By Alex Brown
John Will is a man fascinated equally by politics and bumper stickers. So says Christine Sowiak, curator of Will’s gallery exhibit, describing the artist’s eccentricities.
Such eccentricities are showcased in John Will: Ain’t Paralyzed Yet, which runs at the Nickle Arts Museum from Feb. 9 to April 21. The former U of C professor’s exhibit focuses on the creative career of this unique individual act. The show includes work from the past four decades–not surprisingly, Sowiak uses the decisive term "enigma" to describe a man with such diverse interests.
"No one reacts neutrally to John’s work," declares Sowiak.

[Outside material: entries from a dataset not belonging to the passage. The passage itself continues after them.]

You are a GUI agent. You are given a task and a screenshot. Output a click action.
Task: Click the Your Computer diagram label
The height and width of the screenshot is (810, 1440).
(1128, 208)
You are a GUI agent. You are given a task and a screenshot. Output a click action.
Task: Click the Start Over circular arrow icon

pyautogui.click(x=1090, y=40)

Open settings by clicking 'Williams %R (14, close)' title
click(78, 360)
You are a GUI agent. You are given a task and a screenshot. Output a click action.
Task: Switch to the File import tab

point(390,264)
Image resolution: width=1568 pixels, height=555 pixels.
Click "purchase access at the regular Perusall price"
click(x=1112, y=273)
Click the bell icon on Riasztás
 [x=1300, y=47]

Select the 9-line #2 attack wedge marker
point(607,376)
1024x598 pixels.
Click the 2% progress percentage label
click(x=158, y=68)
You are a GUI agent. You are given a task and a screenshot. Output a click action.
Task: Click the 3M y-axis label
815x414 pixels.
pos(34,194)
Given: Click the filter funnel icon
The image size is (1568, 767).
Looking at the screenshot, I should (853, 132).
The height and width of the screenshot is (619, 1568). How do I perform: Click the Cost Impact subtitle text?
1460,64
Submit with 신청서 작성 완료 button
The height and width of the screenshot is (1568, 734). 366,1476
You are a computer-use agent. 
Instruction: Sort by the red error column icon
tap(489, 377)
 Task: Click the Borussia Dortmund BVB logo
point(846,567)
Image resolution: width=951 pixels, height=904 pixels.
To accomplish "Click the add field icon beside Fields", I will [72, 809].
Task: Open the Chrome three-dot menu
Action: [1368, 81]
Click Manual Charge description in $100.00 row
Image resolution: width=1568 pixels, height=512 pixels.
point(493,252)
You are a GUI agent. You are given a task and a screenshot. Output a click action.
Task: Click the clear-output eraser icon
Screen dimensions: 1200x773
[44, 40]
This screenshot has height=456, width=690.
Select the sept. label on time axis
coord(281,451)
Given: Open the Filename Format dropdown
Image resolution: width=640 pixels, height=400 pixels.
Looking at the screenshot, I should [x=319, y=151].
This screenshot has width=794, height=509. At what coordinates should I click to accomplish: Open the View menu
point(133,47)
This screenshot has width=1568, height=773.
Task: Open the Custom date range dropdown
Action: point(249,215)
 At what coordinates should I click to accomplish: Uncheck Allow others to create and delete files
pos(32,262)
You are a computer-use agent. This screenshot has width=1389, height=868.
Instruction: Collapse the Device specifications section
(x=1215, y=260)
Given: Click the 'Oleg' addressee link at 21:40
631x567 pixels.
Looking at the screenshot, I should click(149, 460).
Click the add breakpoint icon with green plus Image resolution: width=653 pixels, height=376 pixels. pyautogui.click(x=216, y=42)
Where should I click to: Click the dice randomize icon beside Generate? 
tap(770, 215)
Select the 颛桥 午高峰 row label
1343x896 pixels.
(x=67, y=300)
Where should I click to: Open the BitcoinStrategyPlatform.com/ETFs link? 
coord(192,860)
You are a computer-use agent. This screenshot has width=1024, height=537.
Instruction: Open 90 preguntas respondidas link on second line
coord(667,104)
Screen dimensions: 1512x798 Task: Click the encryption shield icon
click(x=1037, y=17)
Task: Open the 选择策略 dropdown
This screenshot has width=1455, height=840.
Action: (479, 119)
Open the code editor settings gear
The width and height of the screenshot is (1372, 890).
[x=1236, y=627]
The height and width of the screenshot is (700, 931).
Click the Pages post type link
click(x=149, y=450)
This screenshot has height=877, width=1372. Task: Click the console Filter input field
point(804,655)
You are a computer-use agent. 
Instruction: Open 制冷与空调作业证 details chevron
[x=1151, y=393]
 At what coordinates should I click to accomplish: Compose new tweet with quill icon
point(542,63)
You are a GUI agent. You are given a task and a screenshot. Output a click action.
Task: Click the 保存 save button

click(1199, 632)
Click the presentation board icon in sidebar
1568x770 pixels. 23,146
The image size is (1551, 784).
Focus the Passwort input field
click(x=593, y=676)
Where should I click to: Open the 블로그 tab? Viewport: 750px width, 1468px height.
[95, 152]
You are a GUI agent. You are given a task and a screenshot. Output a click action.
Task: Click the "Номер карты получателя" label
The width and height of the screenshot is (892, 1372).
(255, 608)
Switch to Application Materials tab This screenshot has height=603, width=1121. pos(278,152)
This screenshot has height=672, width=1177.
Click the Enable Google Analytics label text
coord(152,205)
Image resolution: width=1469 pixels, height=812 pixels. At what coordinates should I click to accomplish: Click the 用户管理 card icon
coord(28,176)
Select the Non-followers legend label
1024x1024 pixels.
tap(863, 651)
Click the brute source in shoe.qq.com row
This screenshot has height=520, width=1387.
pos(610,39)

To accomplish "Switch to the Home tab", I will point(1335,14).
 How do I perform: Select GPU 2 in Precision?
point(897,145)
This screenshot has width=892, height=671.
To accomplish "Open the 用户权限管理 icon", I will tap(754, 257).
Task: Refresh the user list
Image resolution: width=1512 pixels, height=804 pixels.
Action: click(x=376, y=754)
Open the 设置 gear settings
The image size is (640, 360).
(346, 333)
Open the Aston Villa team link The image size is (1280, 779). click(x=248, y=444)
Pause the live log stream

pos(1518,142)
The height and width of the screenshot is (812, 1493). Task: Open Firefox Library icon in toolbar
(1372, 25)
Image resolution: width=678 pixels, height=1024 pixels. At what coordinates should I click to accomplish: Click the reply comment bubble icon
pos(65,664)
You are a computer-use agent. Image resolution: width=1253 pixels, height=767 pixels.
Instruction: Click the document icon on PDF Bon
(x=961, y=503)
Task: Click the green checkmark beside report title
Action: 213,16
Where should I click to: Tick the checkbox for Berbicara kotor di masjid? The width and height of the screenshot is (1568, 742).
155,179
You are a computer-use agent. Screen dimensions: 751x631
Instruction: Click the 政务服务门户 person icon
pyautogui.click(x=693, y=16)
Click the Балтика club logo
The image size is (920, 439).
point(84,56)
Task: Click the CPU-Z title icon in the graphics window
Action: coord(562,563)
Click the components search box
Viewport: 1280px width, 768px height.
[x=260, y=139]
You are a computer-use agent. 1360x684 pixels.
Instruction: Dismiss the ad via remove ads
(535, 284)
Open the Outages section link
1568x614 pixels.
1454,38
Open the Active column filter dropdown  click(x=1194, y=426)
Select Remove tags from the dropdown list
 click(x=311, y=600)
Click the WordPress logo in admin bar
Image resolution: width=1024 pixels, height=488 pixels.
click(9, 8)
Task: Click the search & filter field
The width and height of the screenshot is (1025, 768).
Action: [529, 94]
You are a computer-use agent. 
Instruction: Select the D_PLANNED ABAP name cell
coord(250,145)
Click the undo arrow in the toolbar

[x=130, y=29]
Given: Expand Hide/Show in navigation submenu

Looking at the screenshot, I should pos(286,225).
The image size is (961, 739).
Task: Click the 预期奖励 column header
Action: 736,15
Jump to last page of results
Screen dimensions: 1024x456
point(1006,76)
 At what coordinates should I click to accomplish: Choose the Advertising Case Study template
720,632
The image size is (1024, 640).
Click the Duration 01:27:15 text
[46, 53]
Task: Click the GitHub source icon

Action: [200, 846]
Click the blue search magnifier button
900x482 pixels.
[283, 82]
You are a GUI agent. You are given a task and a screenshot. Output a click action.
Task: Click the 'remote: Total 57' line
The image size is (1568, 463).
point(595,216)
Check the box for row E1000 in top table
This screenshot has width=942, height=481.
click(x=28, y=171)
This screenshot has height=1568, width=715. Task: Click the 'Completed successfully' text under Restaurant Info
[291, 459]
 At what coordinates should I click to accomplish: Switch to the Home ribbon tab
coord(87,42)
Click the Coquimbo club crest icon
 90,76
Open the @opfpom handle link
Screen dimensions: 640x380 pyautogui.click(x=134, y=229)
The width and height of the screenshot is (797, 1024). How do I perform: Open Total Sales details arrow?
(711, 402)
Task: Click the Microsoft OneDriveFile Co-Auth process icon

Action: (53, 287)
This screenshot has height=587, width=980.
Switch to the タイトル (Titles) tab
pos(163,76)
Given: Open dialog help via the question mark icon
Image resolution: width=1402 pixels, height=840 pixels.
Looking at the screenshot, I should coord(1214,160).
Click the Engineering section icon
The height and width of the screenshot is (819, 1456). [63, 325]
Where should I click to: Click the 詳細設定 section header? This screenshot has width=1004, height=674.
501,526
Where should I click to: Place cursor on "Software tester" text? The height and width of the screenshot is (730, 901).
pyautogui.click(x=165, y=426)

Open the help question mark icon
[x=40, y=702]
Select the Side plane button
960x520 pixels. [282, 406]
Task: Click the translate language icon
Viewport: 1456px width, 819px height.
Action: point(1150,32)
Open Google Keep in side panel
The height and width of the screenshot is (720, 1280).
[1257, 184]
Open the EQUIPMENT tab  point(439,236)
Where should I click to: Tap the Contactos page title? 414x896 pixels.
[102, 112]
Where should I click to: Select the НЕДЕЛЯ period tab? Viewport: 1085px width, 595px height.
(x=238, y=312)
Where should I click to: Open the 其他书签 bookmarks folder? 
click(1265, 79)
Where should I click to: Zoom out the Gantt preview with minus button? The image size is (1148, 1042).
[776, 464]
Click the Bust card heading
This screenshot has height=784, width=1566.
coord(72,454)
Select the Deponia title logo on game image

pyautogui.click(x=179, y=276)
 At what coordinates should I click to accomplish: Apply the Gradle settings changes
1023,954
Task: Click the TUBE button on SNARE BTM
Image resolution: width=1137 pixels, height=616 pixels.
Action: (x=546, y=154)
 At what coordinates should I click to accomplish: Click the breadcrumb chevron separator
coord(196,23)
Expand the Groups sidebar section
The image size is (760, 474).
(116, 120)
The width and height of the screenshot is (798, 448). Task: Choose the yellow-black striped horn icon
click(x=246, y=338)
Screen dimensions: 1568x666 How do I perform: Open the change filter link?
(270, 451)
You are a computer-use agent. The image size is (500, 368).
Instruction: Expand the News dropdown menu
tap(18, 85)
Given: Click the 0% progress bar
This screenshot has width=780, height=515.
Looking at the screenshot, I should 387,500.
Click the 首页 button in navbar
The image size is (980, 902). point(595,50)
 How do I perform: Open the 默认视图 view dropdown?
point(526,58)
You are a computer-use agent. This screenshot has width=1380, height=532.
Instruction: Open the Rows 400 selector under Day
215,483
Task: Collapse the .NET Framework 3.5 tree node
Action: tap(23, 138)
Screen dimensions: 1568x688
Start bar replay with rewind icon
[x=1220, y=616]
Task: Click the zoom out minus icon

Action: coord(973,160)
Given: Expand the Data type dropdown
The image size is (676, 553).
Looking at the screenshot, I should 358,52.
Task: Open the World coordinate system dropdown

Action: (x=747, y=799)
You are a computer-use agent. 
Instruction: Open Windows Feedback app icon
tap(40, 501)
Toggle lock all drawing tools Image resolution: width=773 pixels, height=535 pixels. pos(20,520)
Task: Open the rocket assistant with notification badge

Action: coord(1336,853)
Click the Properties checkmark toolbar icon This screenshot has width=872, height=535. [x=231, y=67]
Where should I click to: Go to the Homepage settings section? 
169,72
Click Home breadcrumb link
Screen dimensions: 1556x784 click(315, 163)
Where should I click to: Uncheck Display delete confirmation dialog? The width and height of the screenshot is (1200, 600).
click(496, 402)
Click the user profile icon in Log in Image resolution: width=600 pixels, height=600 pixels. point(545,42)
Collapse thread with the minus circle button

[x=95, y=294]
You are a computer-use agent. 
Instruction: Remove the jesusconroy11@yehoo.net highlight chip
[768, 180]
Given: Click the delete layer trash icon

A strong force in the Calgary art community and throughout western Canada, Will is known for his ability to consistently escape what many artists fear–being pigeonholed into a trademark category, an image. His art addresses innumerable subjects, emotions and ideas.
"Everything that happens… within his life span that he’s seen or observed eventually ends up in his work," explains Sowiak.
This may include anything from miscellaneous snippets of a conversation he heard at a bar to earth-shattering events he witnessed.
More accurately, John Will’s work is a view of the world through his own eyes. This is best demonstrated in his most recent piece, Sixty Years of Hell, which presents an arrangement of 60 dates and corresponding places on separate black markers. The piece has one date for each year of his life and one event for each location. They vary from such catastrophes as the bombing of Pearl Harbour to the year and locale of his first fist fight.
And there, in the nod to his first fight amidst a wash of dismal world crises, we catch a glimpse of the thread that binds his work together.
"The most recognizable thing about John’s work is his sense of humour," says Sowiak.
This takes the form of cutting irony and self-deprecating wit. His work makes cutting jabs at the art community, with one oil painting from 1980 screaming, "Now, this canvas is fairly reasonable, I’d say."
"[Will explores] the culture and society that he lives in… trying to position where you yourself as an individual are within that," says Sowiak.
The variety of mediums Will uses reflect his complex view of the world, translated through art. His work includes painting, mixed media experiments, film projects and print-making. Hes shared this talent with others in his career as a teacher at multiple schools in Canada, including his 26 year tenure at the U of C.
Though there are many faces to his art and his philosophy, John Will is certainly no jack-of-all-trades. Somehow, threading his ironic humour through each technique, he has mastered each of them. Sowiak encourages viewers to not be afraid of getting up close to Will’s work.
"In order to appreciate John’s work you have to take the time to stand in front of it and interact with it," she says.